Vice President Al Gore said last month during Nazarbayev's Washington trip that the Kazakh leader had agreed to bypass Iran in his state's search for an alternative export route to Russia.

But few Western oil executives believe Nazarbayev has given up on the Iranian route, which he has pushed hard for in recent months.

"He said everything they (U.S. officials) wanted to hear," a senior Western oil representative in the Kazakh capital Almaty said recently. "But if I was Mr. Nazarbayev, I'd need a lot of persuasion to give up the shortest possible route out."

The Muslim regions above Iran's northern border were cut off by marauding Turkmen slavers roving the Kara Kum Desert before the 1917 Russian revolution.

The watchtowers and barbed wire of Soviet rule, thrown down all the way to China, further isolated the former Soviet republics.
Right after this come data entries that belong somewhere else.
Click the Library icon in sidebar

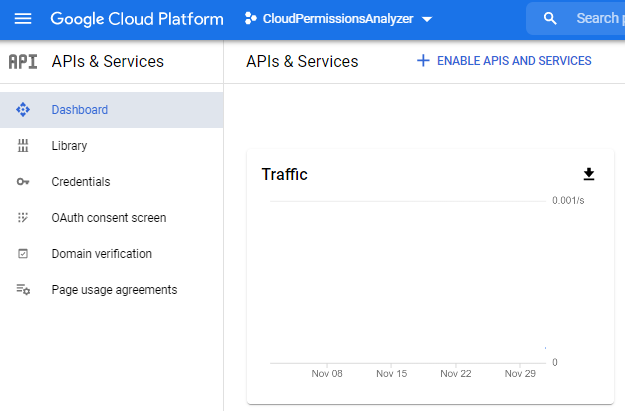[23, 146]
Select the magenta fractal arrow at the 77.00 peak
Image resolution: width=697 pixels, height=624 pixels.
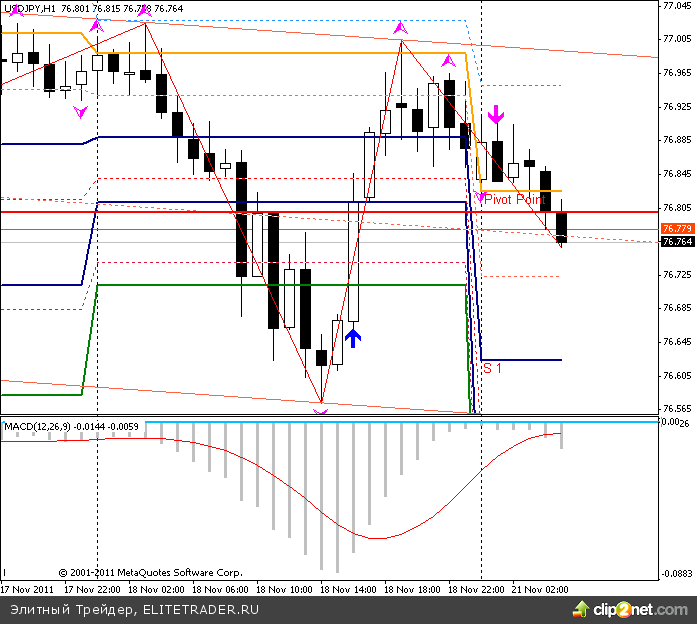pos(401,29)
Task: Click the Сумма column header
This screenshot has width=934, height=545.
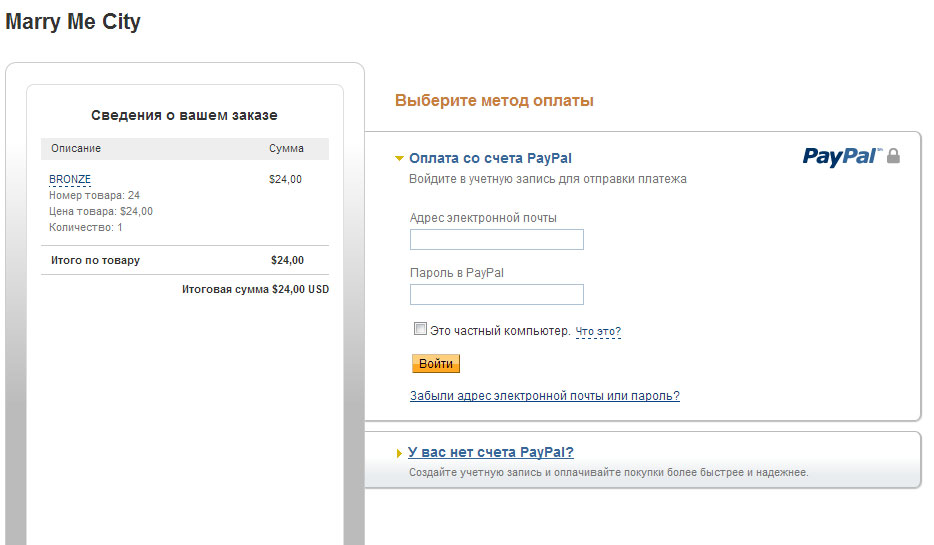Action: (286, 148)
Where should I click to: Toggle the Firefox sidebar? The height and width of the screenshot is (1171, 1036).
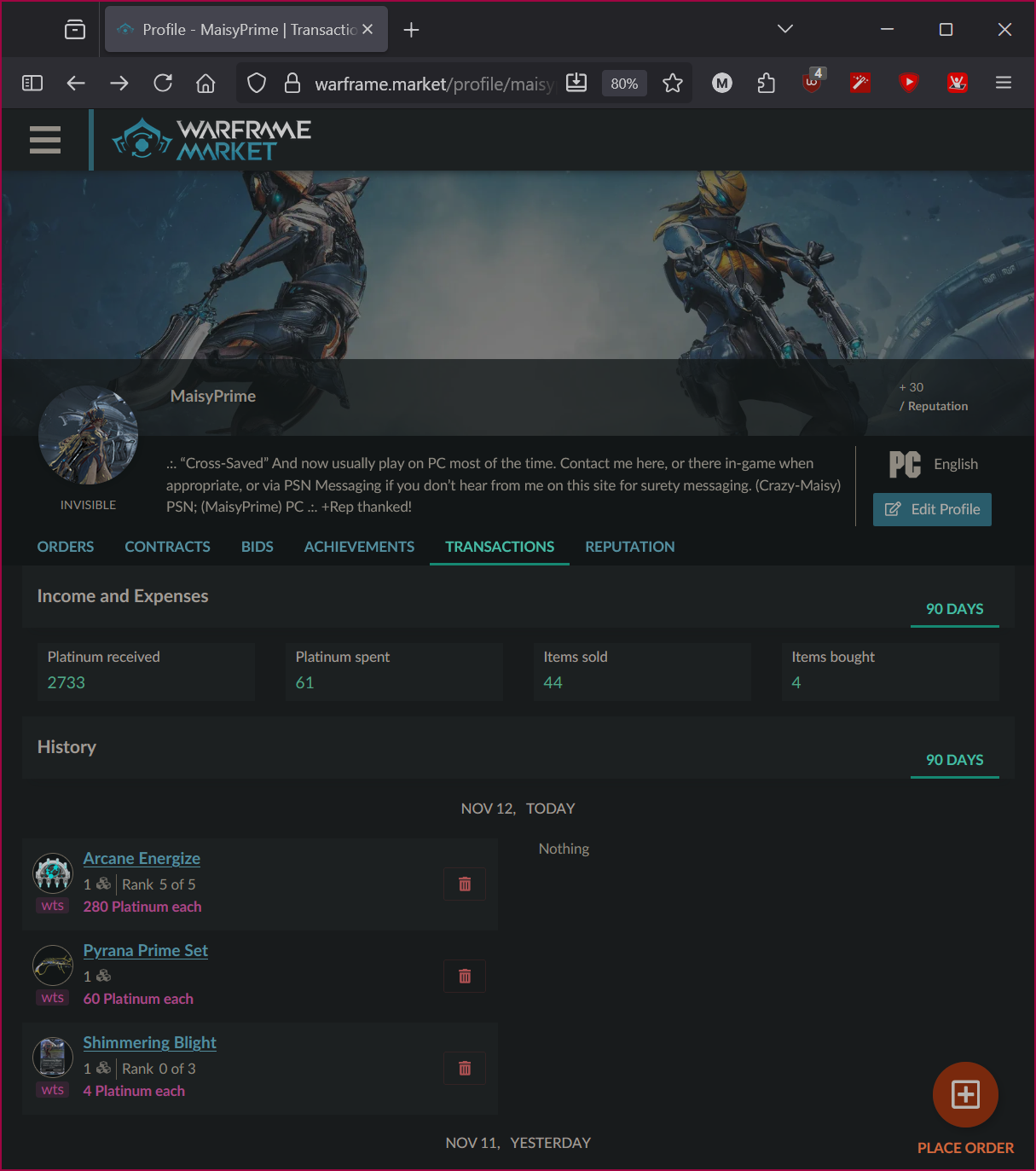pos(32,83)
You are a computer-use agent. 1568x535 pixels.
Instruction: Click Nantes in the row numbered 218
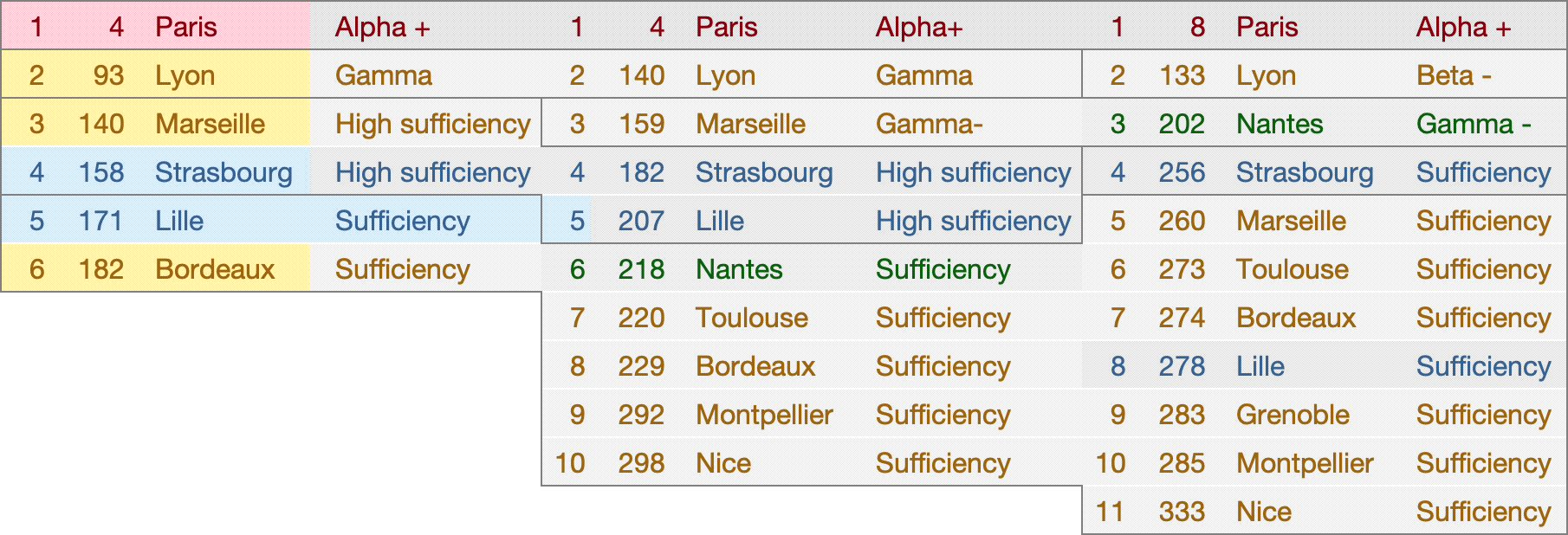[739, 269]
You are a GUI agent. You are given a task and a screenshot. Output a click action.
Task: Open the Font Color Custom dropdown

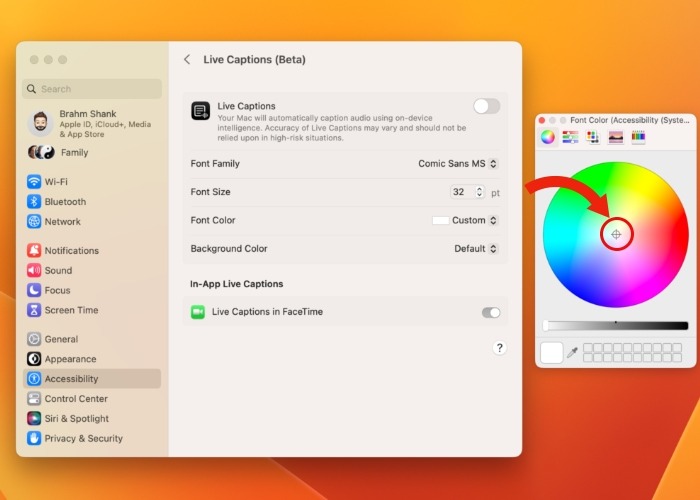465,220
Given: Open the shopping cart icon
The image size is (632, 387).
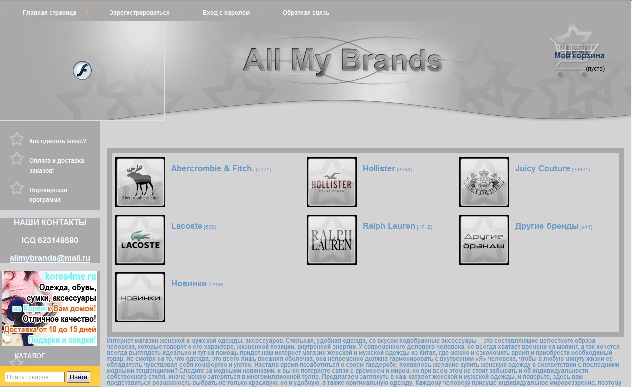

Western scholars in the 1980s predicted that in the aftershocks of Iran's Islamic revolution in 1979, the first crack in the concrete monolith would appear in Muslim Central Asia, which has the highest birth rate in the Soviet Union.

But there was no revolution, and Iranian clerics who went to the republics after independence in 1991, the trunks of their cars jammed filled of Korans, were in for further disappointment.

Uzbeks, Kazakhs and Turkmens had kept basic Islamic traditions alive in their homes, but few had given up a taste for vodka acquired under their Russian imperial masters.

Three out of five of the Central Asian leaders are former Communist Party chieftains who condemn the radical Islam of Taleban-ruled Afghanistan.

The death of Afghanistan's former Communist leader, Najibullah, hanged by the Taleban militia in Kabul last year, confirmed their worst fears.

U.S. diplomats camping in rundown Soviet hotels and faced with the task of trying to isolate Iran played on these fears with some success in the early days of independence, pushing the secular model of NATO ally Turkey.

But the lure of oil dollars, with which the landlocked republics hope to underwrite their independence from Moscow, has proved stronger than ideology.

Western oil companies say the Caspian basin could contain 100 billion to 200 billion barrels of oil, meaning that the Central Asian states could be set to rival the North Sea as a major producing region in the next decade.

But these landlocked states are now almost completely dependent on limited capacity in Russian-controlled pipelines to get their crude to market.

Iran cannot compete with U.S. aid and investment. But it offers the shortest export route for Caspian oil to the Gulf to fuel hungry Asian markets -- and could end the Central Asian dependence on Russia.

Iran has gone all out to push its role as a hub in heady dreams of reviving the ancient Silk Route for trade. The Tehran press is full of reports of meetings with the lowliest Central Asian officials, part of Iran's drive to combat U.S. sanctions.

Few passengers and little freight travel a new railroad linking Central Asia with Iran, but Iranian trucks pound the roads from Baku to Bishkek. This month a gas pipeline linking Turkmenistan and Iran will be opened.

The Europeans are already testing U.S. sanctions.

Deals by European oil major Royal Dutch/Shell would form a consortium to build a gas pipeline from Turkmenistan to Turkey via Iran, while France's Total SA signed a $2 billion deal for a gas project with Iran in September.

The United States government is said be turning a blind eye to an Iranian-Kazakh oil swap deal.

In the meantime, Nazarbayev and other Central Asian leaders hope Iran-U.S. relations will have thawed by the time the big oil starts flowing.